Bitcoin opened weak on Wednesday, slipping $400 to $92,800, down 0.43%, with traders watching geopolitical headlines instead of jumping into risk. Futures volume over the past 24 hours hit $100.96 billion, but spot volume stayed sluggish at just $8.22 billion.

Open interest across major venues hovered at $60.98 billion, holding flat as bulls failed to show up. The total market cap sat just under $1.85 trillion.

Bitcoin spot ETFs posted a net outflow of $243 million on January 6, with nearly every fund in the red except BlackRock’s IBIT, which bucked the trend with a net inflow.

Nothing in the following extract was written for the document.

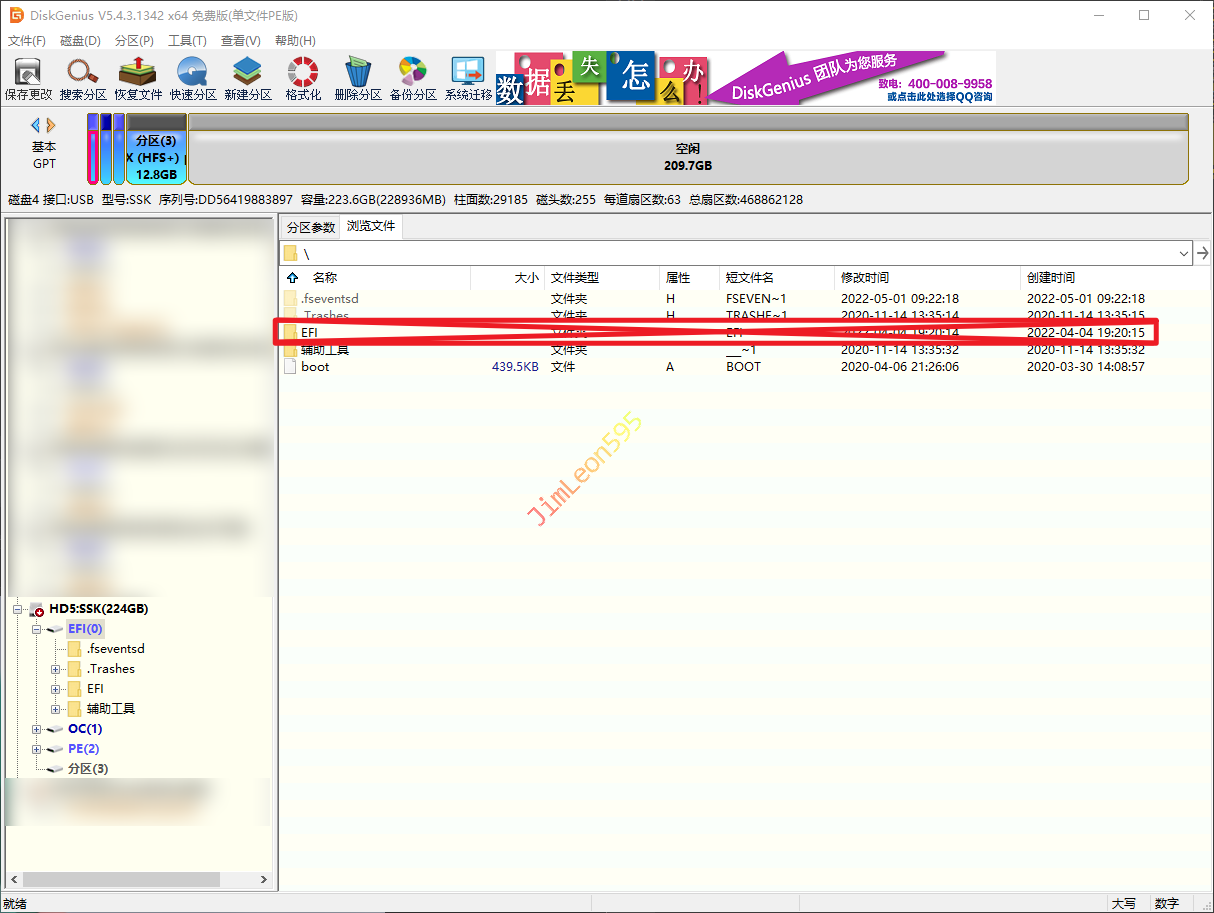1214x913 pixels.
Task: Click the 新建分区 new partition icon
Action: (248, 78)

It was the only Bitcoin ETF to see positive flows that day.

BlackRock clients bought $231.89 million in Bitcoin and $197.7 million in Ethereum, showing where the money’s actually going despite the sector’s rough trading session.

Ethereum ETFs brought in $115 million, marking their third straight day of inflows, while Solana spot ETFs added $9.22 million,.

Eric Balchunas of Bloomberg called it: “Spot bitcoin ETFs are coming into 2026 like a lion”, pointing to a whopping $1.2 billion in combined inflows over just two days.

Meanwhile, gold pulled back after a strong three-day run. Bullion held near $4,470 an ounce, still up more than 4% over the past few sessions, but traders clearly started looking past global tensions and toward this week’s U.S. economic data.

The White House didn’t help ease any nerves. President Donald Trump said Venezuela will send between 30 and 50 million barrels of crude oil to the U.S., estimating the sale could fetch as much as $3 billion.

The oil will be sold at market price, not discounted. Trump’s remarks came just days after the U.S. launched an attack on Venezuela.

Despite the backdrop, equity futures barely blinked. Dow futures added 28 points, or less than 0.1%, with S&P 500 and Nasdaq 100 futures flat after both indexes closed at fresh highs on Tuesday.

Silver fell 2.2%, but it’s still up 12% on the year, mostly thanks to Chinese retail buying. Platinum dropped 4.2%, and palladium slid 2.9%. The Bloomberg Dollar Spot Index ticked up 0.1%.

Prediction markets got a jolt. Traders on Kalshi cranked up bets that Trump will “take back the Panama Canal” before 2029. Odds jumped to over 35%, up from below 30% just days ago.

A separate bet on whether the U.S. would take control of any part of Greenland spiked to 38% midday Tuesday, up 8 points in a week.

What to know

Bitcoin, gold, oil, banks, and builders all swung wildly as Trump’s foreign policy, domestic crackdowns, and Truth tirades dominated the trading day.